Written task 1: Update the TIF passage from "II. When is" up to and including "district expansion constraints.", putting "soil pollution" in place of "environmental contamination".
Written task 2: In the TIF passage, what is the increased difference in tax revenue from renewal used for?

++++ Selected passage

II. When is TIF used?

A TIF is used to address site and infrastructure development obstacles for a project. Obstacles can include site assembly and preparation, environmental contamination, public infrastructure, blighted conditions that impair development, investment needs for commercial districts or large areas, targeted investment of tax revenue needs, lack of private commitments, and TIF district expansion constraints.

Effective use of a TIF targets districts in need of public investment to address infrastructure issues, blight and generation of new development. Use of a TIF is appropriate when comprehensive economic and redevelopment plans are integrated and can only be completed “but for” the TIF (i.e. without the TIF, there would be no project). Lastly, TIF’s are best used when clear objectives and thresholds for projects are established through broad community representation on a TIF advisory board.

DevelopmentIII. Why would a community want TIF?

The use of a TIF can aid a community’s fight against blight by incurring the costs of development or by reimbursing a developer for redevelopment costs that normally fall upon the developer alone. Depressed areas are redeveloped, the community and local economy is improved, and property taxes remain unchanged.

Property taxes remain the same under TIF because TIF is not a method of taxation. Rather, TIF is a creation of new debt through the issuance of bonds. For example, the community sells bonds to raise money for an urban renewal project, which are the incurred costs. As the renewed area becomes more valuable, it generates more property tax revenue for the community compared to the area in its blighted state. The increased difference in tax revenue from renewal is used to pay the debt service on the bonds.

Essentially, the community is selling debt as bonds to investors. These investors are paid a return on their investment through the property tax revenue of a refurbished parcel of land. The community does not have to raise property taxes because the refurbished parcel generates the increased tax revenue through its more valuable redeveloped status. The developer profits from the undertaking because it does not have to foot a portion of the cost of refurbishment. The community gains urban renewal from a private developer without footing the bill or assuming financial risk. Lastly, the bond holders, through increased tax revenue, collect a fixed return on their investment.

++++++++
++++ Dataset

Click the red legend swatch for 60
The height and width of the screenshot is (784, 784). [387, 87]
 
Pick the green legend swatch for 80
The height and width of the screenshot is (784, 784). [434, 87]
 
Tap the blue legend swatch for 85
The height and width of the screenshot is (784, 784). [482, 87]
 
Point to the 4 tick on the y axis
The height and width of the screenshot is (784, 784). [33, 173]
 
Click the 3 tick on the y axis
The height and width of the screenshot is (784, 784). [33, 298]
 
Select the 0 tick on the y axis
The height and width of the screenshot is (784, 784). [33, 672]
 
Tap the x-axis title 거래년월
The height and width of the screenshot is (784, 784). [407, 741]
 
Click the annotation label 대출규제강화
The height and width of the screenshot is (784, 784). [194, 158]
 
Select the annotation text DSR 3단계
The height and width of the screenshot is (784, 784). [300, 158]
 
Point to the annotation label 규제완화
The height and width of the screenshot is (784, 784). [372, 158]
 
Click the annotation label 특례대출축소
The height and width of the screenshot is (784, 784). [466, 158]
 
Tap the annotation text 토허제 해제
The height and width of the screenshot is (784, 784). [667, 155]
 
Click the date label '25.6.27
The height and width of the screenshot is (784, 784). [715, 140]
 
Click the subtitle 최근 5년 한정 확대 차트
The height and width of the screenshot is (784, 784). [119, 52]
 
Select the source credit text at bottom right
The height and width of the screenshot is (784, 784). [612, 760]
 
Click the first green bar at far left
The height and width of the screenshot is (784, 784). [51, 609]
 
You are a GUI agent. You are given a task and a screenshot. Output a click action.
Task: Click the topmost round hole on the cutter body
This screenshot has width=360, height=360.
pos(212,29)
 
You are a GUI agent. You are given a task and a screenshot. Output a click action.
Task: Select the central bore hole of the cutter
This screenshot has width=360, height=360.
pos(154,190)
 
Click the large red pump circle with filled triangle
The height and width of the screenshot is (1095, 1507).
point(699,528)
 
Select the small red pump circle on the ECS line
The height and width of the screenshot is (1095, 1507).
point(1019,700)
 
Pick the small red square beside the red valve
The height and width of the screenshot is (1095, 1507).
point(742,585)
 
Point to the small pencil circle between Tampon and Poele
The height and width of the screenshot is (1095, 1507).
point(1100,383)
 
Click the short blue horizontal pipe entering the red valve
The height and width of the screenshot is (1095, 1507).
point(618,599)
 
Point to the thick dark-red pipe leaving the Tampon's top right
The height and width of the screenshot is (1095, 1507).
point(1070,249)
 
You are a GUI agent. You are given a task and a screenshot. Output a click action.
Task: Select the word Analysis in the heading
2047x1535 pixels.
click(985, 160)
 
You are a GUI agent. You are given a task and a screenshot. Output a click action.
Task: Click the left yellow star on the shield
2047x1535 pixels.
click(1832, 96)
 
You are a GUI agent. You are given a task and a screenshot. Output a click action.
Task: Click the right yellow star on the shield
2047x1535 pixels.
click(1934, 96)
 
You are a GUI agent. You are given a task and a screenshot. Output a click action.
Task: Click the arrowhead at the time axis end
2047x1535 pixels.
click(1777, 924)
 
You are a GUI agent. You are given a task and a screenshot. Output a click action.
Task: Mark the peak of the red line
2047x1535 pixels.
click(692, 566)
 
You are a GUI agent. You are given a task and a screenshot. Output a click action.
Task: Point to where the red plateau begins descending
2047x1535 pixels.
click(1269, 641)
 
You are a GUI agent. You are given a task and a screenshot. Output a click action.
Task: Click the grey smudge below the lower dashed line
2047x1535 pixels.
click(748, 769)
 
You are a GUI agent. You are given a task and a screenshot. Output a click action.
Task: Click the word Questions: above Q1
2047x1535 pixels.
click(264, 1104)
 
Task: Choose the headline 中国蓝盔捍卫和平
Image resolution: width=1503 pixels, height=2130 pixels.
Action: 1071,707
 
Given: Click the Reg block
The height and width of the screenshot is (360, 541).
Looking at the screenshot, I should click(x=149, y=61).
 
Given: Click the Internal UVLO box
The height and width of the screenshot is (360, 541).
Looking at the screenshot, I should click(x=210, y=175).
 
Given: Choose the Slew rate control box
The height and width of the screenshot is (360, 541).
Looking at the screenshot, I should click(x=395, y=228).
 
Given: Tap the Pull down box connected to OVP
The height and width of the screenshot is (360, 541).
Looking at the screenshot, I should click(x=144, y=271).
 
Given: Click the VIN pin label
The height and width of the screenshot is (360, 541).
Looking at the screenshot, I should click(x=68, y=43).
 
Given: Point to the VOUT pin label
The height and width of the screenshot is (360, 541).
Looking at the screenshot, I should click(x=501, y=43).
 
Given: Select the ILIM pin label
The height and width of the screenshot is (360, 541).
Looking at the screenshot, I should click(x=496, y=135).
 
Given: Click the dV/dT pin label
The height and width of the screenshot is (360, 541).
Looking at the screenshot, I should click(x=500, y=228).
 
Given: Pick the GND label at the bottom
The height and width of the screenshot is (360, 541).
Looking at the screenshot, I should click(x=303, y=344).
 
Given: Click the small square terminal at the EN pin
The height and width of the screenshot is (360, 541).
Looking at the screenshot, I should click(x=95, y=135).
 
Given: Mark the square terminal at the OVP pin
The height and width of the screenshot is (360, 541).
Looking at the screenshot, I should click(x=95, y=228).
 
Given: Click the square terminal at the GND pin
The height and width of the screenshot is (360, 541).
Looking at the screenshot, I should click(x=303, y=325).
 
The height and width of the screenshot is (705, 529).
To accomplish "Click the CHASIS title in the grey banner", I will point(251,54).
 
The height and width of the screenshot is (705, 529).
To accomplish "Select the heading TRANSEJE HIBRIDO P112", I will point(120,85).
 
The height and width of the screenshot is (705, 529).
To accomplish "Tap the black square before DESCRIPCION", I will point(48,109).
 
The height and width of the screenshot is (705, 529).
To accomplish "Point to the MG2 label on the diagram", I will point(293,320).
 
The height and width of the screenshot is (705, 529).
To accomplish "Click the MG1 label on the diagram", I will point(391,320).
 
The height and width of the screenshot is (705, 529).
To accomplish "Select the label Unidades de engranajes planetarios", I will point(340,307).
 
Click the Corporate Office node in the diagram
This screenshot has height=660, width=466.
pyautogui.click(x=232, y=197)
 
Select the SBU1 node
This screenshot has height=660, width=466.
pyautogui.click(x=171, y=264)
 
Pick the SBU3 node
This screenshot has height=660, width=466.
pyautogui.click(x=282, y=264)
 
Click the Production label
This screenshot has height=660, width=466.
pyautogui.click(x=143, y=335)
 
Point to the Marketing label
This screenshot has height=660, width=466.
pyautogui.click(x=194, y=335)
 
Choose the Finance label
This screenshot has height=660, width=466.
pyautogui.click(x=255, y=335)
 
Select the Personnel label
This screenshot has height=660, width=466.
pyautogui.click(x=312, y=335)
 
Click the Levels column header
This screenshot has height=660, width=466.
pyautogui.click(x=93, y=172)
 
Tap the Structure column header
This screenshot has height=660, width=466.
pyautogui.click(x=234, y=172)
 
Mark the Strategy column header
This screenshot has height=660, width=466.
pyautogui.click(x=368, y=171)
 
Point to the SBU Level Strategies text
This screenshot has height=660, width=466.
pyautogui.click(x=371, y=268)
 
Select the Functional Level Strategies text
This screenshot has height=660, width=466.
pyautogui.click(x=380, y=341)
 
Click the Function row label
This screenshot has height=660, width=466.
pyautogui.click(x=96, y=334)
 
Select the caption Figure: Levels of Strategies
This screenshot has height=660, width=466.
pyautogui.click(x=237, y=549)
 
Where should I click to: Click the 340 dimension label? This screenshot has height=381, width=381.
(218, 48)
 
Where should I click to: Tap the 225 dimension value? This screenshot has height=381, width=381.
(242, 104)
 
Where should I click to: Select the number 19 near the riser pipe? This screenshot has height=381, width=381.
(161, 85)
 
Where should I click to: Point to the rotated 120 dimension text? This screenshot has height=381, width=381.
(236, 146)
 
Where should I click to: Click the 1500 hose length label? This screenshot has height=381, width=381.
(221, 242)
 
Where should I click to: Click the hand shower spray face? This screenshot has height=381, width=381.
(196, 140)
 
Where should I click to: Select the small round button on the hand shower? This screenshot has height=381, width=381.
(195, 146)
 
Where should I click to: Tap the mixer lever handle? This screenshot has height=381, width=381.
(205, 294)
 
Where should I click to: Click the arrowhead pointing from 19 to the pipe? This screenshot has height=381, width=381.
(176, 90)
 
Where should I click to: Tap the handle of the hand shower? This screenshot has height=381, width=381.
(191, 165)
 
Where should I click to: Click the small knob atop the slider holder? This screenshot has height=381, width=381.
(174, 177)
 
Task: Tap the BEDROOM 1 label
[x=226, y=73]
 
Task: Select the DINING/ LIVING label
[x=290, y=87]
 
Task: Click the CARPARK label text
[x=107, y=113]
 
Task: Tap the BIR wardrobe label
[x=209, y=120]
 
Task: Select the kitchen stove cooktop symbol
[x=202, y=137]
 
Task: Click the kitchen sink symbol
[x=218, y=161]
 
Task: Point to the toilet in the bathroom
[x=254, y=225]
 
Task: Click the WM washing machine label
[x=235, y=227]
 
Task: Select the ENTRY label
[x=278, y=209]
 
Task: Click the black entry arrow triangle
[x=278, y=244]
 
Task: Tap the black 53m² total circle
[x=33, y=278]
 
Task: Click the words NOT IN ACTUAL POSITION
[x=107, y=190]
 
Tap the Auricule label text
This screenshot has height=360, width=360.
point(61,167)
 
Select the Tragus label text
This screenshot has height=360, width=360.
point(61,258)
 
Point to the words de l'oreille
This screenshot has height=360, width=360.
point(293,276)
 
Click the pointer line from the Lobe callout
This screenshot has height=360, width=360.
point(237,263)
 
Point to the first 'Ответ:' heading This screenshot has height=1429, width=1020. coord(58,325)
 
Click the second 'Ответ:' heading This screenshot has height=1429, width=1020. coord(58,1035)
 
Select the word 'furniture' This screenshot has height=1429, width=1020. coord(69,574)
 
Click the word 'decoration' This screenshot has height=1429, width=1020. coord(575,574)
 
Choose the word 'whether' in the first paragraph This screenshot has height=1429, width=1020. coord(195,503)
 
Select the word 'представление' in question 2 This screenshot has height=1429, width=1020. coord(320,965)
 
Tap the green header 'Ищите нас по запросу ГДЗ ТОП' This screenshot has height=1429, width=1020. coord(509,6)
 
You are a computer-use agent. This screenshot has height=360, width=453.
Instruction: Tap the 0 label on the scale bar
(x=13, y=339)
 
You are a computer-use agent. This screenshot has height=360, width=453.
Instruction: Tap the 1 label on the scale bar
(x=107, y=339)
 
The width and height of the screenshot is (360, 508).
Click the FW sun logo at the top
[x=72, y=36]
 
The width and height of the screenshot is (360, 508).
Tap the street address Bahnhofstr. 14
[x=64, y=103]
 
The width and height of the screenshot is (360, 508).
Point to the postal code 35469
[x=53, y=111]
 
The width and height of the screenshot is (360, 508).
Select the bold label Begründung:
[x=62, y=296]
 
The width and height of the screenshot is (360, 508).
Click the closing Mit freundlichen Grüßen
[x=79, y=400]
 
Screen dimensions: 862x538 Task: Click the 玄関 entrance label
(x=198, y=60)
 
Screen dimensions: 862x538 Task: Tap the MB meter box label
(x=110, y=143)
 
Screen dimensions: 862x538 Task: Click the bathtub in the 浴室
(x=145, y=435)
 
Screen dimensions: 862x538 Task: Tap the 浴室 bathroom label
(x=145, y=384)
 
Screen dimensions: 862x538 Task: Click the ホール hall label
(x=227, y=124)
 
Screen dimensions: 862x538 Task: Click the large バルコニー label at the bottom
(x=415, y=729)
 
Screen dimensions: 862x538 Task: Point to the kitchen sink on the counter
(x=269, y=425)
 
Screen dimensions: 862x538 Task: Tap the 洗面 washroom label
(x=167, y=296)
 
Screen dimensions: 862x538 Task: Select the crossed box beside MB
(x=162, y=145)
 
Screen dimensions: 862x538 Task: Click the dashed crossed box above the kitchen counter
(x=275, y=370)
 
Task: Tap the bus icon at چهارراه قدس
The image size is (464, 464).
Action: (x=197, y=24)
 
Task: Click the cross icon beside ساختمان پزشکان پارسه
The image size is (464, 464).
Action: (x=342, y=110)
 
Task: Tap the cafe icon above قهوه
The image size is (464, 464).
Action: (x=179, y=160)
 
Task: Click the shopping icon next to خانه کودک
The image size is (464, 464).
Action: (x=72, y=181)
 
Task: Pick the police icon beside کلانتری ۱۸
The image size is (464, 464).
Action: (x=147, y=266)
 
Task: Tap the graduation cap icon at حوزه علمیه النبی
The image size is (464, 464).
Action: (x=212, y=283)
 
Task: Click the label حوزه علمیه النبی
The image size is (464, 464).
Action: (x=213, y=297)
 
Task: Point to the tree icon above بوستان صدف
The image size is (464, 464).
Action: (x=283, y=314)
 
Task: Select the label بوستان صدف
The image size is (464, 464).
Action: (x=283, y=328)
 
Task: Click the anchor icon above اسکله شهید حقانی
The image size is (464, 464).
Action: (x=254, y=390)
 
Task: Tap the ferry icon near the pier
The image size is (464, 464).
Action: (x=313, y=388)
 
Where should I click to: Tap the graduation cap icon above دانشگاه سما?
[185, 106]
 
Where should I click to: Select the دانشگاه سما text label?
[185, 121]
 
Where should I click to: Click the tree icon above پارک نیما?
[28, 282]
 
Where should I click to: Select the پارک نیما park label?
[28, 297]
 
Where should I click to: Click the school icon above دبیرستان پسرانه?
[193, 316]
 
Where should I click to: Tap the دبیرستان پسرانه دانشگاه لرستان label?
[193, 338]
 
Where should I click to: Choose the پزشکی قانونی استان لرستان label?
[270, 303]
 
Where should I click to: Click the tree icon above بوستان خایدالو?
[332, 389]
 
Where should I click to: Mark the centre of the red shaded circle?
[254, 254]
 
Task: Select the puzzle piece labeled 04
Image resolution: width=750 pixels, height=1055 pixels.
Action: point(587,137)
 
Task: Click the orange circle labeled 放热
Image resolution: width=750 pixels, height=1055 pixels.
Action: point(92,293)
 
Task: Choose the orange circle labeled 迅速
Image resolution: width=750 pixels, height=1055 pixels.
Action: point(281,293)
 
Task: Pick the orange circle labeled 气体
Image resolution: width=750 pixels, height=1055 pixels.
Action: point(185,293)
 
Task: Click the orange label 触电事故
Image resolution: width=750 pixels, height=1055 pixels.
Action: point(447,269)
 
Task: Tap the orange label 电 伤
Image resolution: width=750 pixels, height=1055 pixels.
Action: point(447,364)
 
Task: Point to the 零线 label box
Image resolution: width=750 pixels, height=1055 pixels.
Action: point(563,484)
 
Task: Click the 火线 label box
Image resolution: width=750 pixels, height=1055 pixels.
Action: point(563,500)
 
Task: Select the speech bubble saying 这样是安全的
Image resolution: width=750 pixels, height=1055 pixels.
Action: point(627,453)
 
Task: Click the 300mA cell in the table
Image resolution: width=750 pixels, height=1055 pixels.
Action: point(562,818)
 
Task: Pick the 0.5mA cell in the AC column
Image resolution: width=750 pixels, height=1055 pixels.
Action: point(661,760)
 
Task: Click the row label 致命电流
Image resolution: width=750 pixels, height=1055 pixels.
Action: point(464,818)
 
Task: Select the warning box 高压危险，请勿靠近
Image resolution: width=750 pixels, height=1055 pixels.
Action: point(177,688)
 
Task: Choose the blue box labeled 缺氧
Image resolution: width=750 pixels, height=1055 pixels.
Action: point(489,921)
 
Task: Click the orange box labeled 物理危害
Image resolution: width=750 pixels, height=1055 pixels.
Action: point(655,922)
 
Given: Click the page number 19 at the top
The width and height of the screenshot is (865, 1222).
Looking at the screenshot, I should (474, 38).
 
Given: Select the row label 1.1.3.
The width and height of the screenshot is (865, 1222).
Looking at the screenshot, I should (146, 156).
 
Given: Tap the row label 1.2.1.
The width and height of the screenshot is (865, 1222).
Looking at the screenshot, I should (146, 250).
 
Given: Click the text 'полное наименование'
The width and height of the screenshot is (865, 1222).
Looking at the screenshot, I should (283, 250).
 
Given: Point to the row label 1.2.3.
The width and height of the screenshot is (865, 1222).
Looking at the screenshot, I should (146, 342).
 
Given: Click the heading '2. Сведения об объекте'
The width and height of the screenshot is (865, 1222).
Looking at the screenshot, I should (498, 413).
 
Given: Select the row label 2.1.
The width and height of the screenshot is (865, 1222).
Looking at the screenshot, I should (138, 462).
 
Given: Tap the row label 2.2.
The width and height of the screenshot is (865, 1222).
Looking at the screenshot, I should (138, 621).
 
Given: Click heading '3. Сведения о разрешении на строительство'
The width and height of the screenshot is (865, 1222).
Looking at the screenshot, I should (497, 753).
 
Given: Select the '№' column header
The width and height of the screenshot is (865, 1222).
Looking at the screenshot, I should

++++++++

Final result 1:
II. When is TIF used?

A TIF is used to address site and infrastructure development obstacles for a project. Obstacles can include site assembly and preparation, soil pollution, public infrastructure, blighted conditions that impair development, investment needs for commercial districts or large areas, targeted investment of tax revenue needs, lack of private commitments, and TIF district expansion constraints.

Final result 2: It is used to pay the debt service on the bonds.